(Work to complete):
Answer these from the passage below on reality and symbols:
(a) What do pixels need in order to be shaped into faces?
(b) What example does Peter Fibich use to show how simple geometry can be employed to mark man?
(c) For whom does Pierre di Sciullo design a computer language?

(Passage provided):
______________________________

However, time and again, reality does impose itself on virtual worlds. Only those who
believe in reality will actually wrestle real events from all this meaninglessness. Symbolic
forms need meat if they are to be transformed into lust, pixels need eyes to be shaped into
faces. That is the contradiction: every concession to virtual realities, every attempt to merge
with edited worlds is doomed to failure because of the contrasting natures of the body and
systems based on the processing of symbols. It is precisely the interface, that dimension
which has been created as a bridge to the systematic administration of symbolic and
imaginary capital, which marks the fundamental difference. The difference between nerve
endings and the administration of symbols is generated by the information without which
nothing would be amusing, no illusions about technology, no administration of human
capital would be possible: the absolutebit.
Humansense(s) can not blame this limited-ness on machines. We simply can not
shake off reality. It is reality alone which we have learnt to transport via symbols. In order that
paper machines and computers can administrate and emulate reality, what we call reality
has to become data. In contrast with the rather more leisurely era of magic, industrial society
has developed rational systems for developing symbols. So, how is man, his behaviour, his
gestures, his industriousness, transformed into data? Jo Krausse describes the origins
and development of modern diagramatics, the interplay and interweaving of maps and
tables, of cartography and statistics. Peter Fibich takes the example of the prisoners\' triangle
worn in Nazi concentration camps to show how simple geometry can be employed to mark
man, to help us to remember the almost industrial process of mass murder, and to repress
this memory. Stefan Wachter has used his mathematical skills to develop machines to
register, interpolate and interpret human movements. And graphic designer Pierre di Sciullo
designs a computer language for Tuareg nomads. Although the Tuareg have an alphabet
which is older than all European systems of notation, it is only with this new tool that they
can take part in the administration of the occident.

______________________________

(Entries supplied):

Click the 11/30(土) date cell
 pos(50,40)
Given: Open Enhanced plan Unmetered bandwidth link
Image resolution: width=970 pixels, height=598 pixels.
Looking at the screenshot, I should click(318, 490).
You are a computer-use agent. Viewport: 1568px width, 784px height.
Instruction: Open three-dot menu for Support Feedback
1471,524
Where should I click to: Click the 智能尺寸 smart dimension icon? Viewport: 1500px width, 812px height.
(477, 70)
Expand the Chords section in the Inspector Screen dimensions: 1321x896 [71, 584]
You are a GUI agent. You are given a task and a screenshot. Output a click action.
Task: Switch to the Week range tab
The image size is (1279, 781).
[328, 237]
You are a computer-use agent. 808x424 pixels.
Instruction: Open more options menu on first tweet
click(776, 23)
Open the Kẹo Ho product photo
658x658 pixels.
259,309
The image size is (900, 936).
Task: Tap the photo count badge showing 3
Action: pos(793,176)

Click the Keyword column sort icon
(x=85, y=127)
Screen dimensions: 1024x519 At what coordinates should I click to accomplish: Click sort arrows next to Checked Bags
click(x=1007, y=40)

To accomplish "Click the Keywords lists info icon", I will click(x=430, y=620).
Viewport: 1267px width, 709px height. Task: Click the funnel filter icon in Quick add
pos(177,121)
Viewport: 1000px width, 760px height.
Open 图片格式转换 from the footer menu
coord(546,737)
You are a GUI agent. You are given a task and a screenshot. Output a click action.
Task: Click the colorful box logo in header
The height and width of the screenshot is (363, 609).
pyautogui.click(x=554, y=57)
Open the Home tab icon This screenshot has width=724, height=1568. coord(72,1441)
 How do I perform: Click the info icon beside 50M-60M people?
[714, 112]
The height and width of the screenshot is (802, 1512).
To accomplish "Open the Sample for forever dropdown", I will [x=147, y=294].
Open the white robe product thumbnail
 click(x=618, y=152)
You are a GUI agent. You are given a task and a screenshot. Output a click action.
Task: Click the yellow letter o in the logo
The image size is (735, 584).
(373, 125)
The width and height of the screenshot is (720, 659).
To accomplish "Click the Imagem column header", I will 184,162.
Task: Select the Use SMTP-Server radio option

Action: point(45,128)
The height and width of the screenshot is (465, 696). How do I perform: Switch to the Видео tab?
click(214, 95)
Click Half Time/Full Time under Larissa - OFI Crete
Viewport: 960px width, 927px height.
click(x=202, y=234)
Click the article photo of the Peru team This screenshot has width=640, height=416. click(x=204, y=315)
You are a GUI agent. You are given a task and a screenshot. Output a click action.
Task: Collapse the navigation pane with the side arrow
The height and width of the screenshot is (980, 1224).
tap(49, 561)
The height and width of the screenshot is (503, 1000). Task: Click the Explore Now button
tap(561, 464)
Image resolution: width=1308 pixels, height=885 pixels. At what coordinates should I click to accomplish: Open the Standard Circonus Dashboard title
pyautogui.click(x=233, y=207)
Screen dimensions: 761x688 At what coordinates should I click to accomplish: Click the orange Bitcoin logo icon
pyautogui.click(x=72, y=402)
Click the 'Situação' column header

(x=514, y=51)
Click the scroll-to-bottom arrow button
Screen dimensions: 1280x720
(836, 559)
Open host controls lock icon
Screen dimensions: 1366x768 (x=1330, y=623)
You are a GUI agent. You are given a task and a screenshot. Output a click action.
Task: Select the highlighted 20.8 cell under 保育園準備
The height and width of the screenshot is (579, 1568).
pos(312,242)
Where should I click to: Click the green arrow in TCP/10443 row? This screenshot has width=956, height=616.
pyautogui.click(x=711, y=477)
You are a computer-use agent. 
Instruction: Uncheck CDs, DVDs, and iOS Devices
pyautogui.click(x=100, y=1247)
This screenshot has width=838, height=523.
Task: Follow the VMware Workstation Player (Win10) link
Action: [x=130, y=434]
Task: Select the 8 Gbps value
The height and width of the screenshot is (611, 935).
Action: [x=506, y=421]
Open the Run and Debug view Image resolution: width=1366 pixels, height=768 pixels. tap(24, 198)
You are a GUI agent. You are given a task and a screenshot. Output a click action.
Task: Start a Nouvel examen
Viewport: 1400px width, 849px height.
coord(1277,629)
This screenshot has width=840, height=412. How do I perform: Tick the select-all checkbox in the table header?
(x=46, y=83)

______________________________

(Response for this exercise):
(a) Eyes.
(b) The prisoners' triangle worn in Nazi concentration camps.
(c) Tuareg nomads.